A Minnesota hedge fund executive who hadn’t pocketed any profits got three years’ probation. Two Florida hedge fund managers received prison terms.
Criminal prosecutions in Minnesota’s most notorious financial fraud case came to a close Friday with the sentencing of the final three defendants involved in the $3.65 billion Ponzi scheme orchestrated by jailed former businessman Tom Petters.
The trio of sentencings brought to 126½ years the collective prison terms for the 13 who pleaded guilty or were convicted for their role in the Petters case, whose investigation and prosecution began just over five years ago.
However, there was a first Friday when former hedge fund account manager Michelle Palm became the only defendant in the Petters case to be placed on probation rather than receiving a prison term or home detention.
U.S. District Judge Richard Kyle said Palm’s assistance to the government in its investigation, her genuine remorse and lack of profiteering from the proceeds of the fraud mitigated the need to punish her with jail time.
“Miss Palm made a mistake,” Kyle said. “She appears to be the only one in the Petters scene who did not make a profit one way or another. She has her head on straight.”
But earlier Friday, two Florida-based hedge fund managers were sentenced to multiple-year prison terms for their roles in providing large sums of money to the Petters operation from investors in their funds.
Hedge fund manager Bruce Prevost was sentenced to 7½ years in prison as one of the key fundraisers in the Ponzi scheme, while his partner David Harrold received a five-year sentence.
Prevost and Harrold each pleaded guilty in 2011 to four counts of securities fraud for misleading investors about the specifics of their investment with the Petters operation from 2002 until 2008, when it collapsed.
Palm, a former hedge fund executive with Minnetonka-based Arrowhead Capital Management, had previously pleaded guilty to one count of securities fraud and one count of providing a false statement to the Securities and Exchange Commission, which she later corrected of her own volition.
“I should have told the truth from the beginning. I knew it was wrong. From then on, I have done everything that I could to make things right,” Palm told Kyle, with a courtroom of her friends and family looking on. “I’m ashamed of my mistakes. Assuming responsibility is another step to reclaiming my integrity and trust.”
Earlier in the day, an emotional and distraught Prevost apologized to his investors, family and friends in the St. Paul federal courtroom.

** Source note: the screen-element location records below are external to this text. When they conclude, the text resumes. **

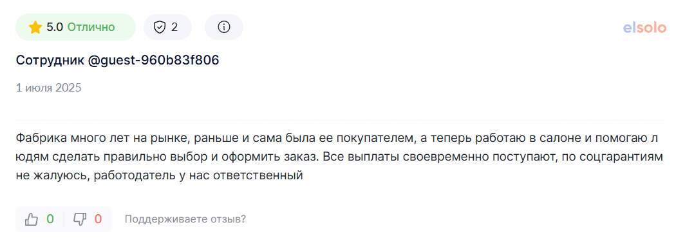Dislike the review with thumbs down icon
Viewport: 676px width, 238px height.
tap(80, 219)
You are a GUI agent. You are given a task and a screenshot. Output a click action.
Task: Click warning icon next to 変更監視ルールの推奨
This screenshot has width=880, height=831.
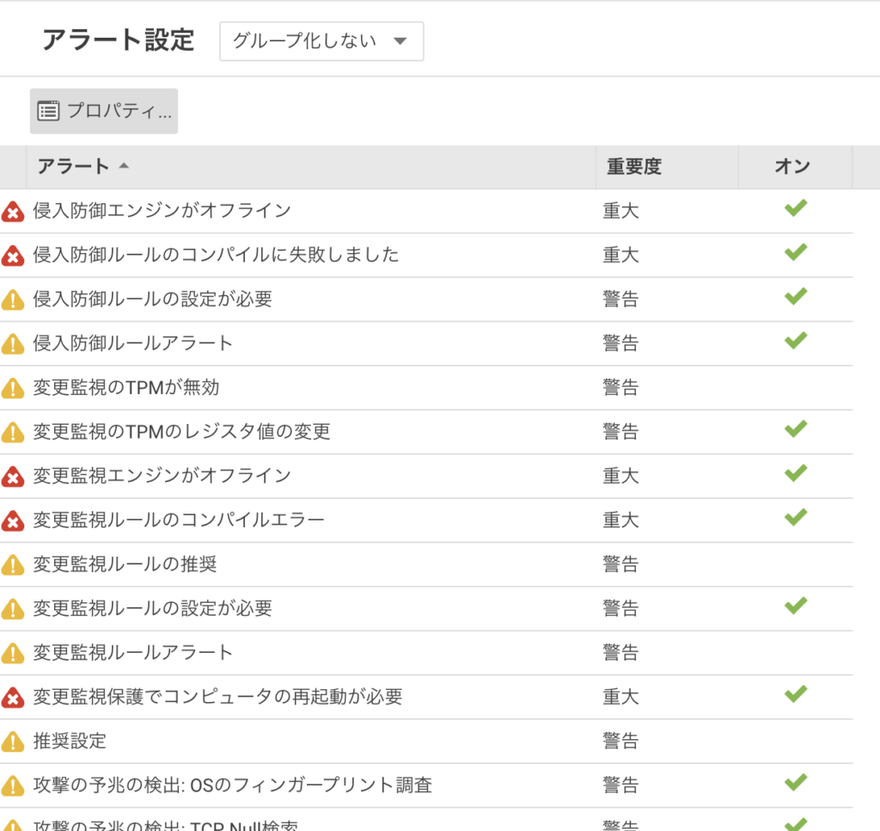(13, 565)
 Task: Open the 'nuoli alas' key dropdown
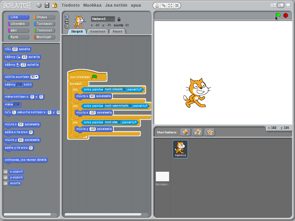tap(119, 122)
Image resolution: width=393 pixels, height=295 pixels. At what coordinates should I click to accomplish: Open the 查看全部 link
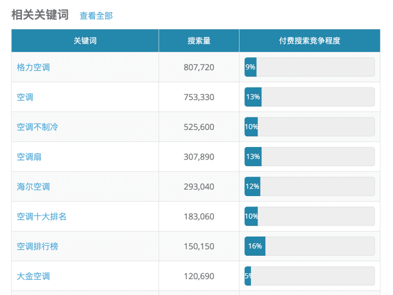96,16
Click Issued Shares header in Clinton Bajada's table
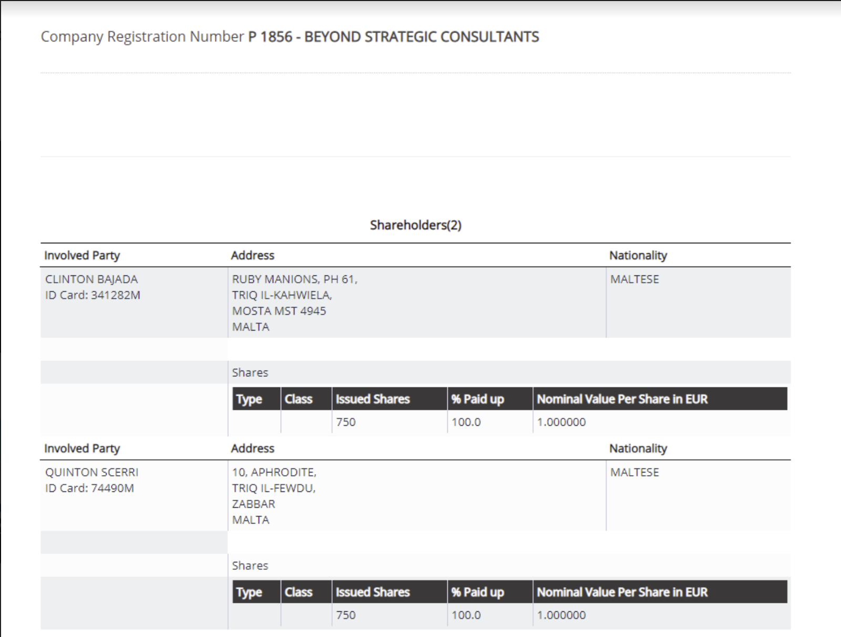 click(x=373, y=399)
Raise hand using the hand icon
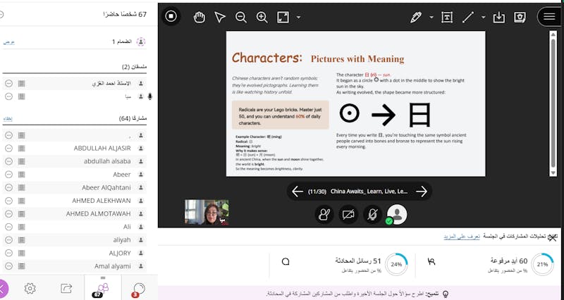 (325, 214)
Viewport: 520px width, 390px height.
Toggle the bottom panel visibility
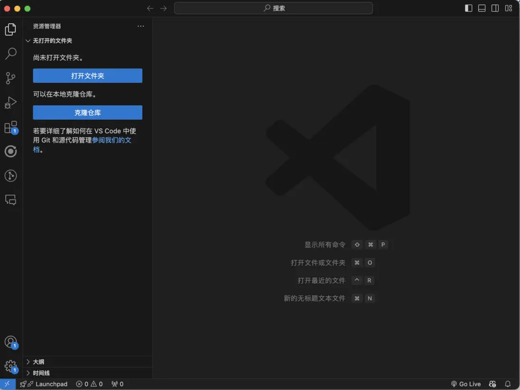482,8
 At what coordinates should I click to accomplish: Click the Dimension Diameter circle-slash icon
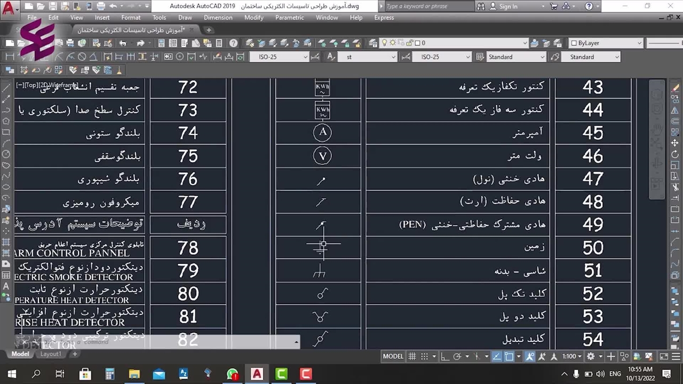82,57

“I feel a crushing guilt inside,’’ Prevost said. “I wasn’t honest and I wasn’t fair to you [investors] and I am sorry for your pain and your loss.’’
Kyle said a substantial prison term was called for because “the amounts here that were lost are huge.’’
Prevost and Harrold lost approximately $720 million for clients by investing in the Petters fraud while collecting more than $58 million in fees and commissions.
Harrold’s comparatively short sentence was based on his “cooperation and substantial assistance’’ to government investigators, Kyle said at sentencing.
Addressing the judge, Harrold said: “I have no excuses for my wrongdoing. When I learned of the Petters Ponzi scheme, it ripped my heart open. It consumes my thoughts every day.’’
Both of the Florida residents were introduced to Petters by Frank Vennes Jr., a born-again ex-convict who served as the financial conduit between their Palm Beach Capital Management operation and Petters. Prevost and Harrold both said their Christian beliefs convinced them that Vennes was on the up-and-up.